■ **Assignment**
Go through the records and set each one down exactly, skipping any picture.

■ **Material supplied**

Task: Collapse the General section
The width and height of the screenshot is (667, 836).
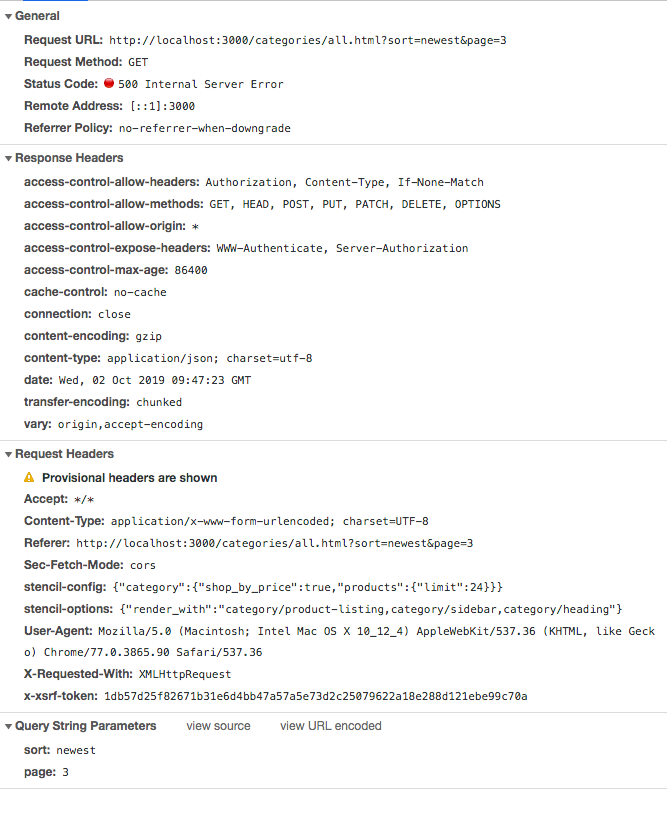Action: (x=8, y=16)
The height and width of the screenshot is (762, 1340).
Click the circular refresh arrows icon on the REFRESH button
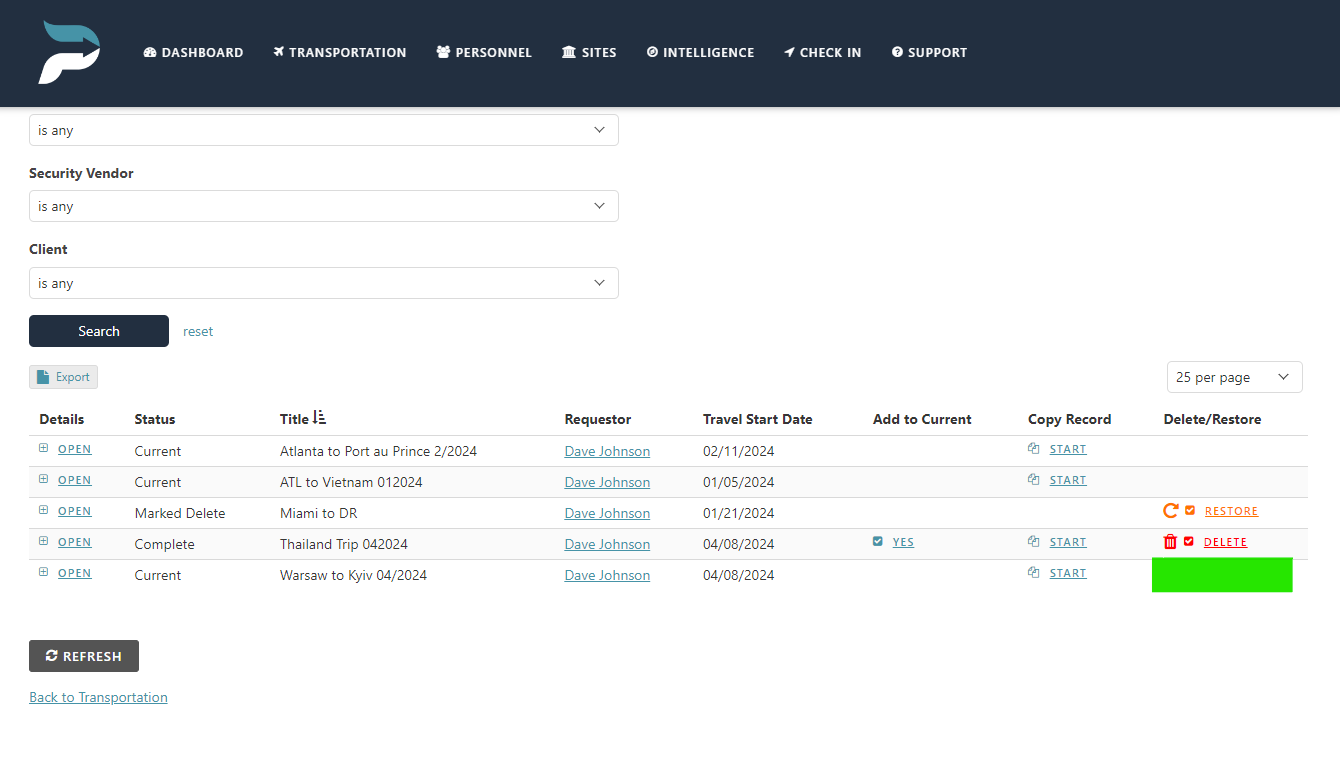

■ **Result**
Task: Collapse the General section
The width and height of the screenshot is (667, 836).
Action: (x=8, y=16)
The height and width of the screenshot is (762, 1340).
Click the circular refresh arrows icon on the REFRESH button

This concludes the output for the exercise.